> **What you should do**
Please reproduce, exactly as given, the lines running from the start of the data to the line containing "You are here: Home (815, 329)", inclusive, and omit the pictures.

> **Given data**
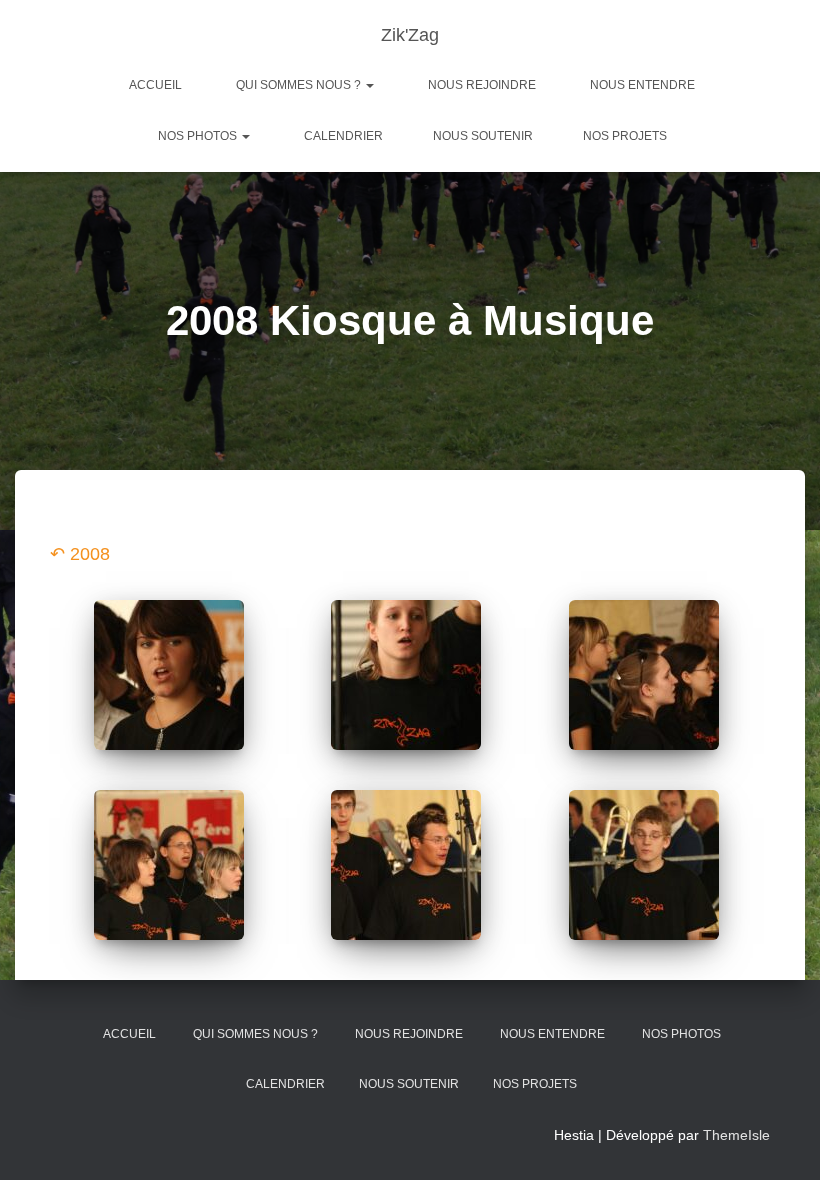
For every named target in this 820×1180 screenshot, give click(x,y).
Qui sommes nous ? (300, 85)
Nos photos (199, 136)
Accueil (155, 85)
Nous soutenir (483, 136)
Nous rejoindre (482, 85)
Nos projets (625, 136)
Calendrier (343, 136)
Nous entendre (642, 85)
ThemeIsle (736, 1135)
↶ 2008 (80, 554)
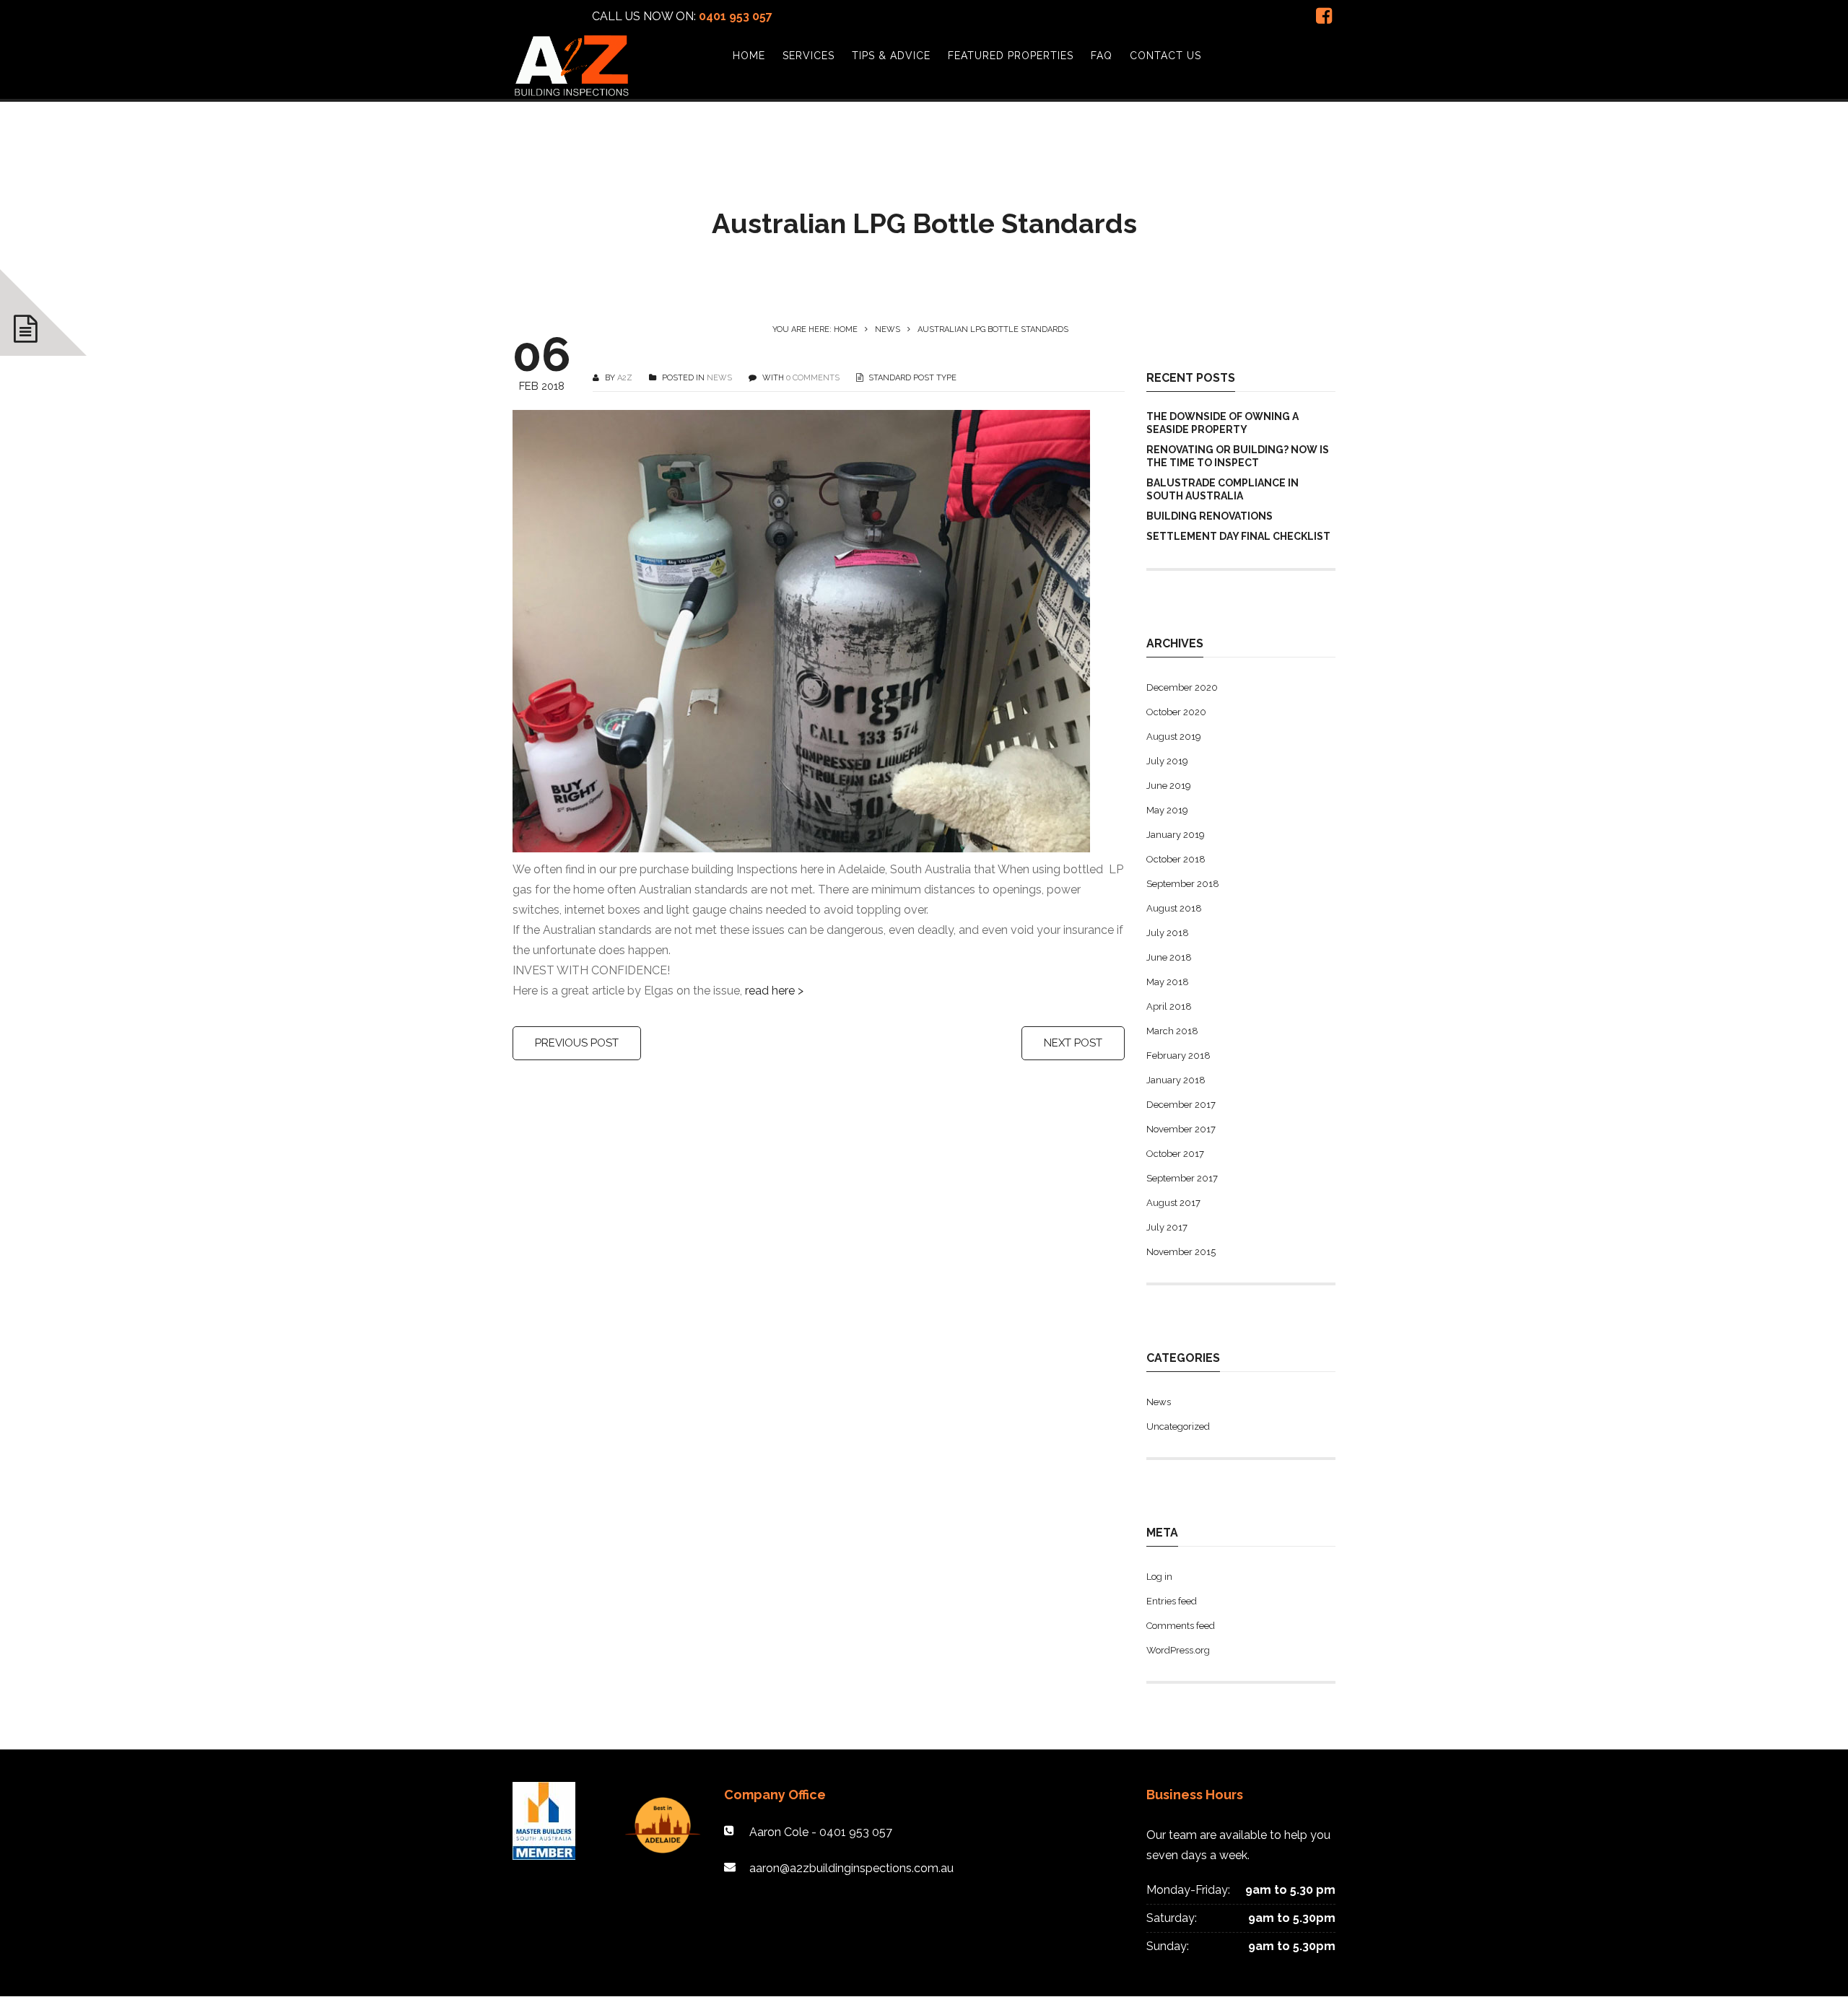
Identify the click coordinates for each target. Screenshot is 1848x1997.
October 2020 (1176, 712)
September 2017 (1182, 1178)
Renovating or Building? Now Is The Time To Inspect (1237, 456)
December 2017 (1181, 1104)
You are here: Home (815, 329)
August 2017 (1173, 1202)
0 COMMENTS (813, 378)
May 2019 (1167, 810)
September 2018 (1182, 883)
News (887, 329)
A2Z (624, 378)
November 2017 (1181, 1129)
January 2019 (1175, 834)
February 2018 (1178, 1055)
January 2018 (1176, 1080)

> **Your response**
For every named target in this 820×1180 screenshot, give click(x,y).
Qui sommes nous ? (300, 85)
Nos photos (199, 136)
Accueil (155, 85)
Nous soutenir (483, 136)
Nous rejoindre (482, 85)
Nos projets (625, 136)
Calendrier (343, 136)
Nous entendre (642, 85)
ThemeIsle (736, 1135)
↶ 2008 (80, 554)
Identify the click coordinates for each target. Screenshot is 1848x1997.
October 2020 (1176, 712)
September 2017 (1182, 1178)
Renovating or Building? Now Is The Time To Inspect (1237, 456)
December 2017 (1181, 1104)
You are here: Home (815, 329)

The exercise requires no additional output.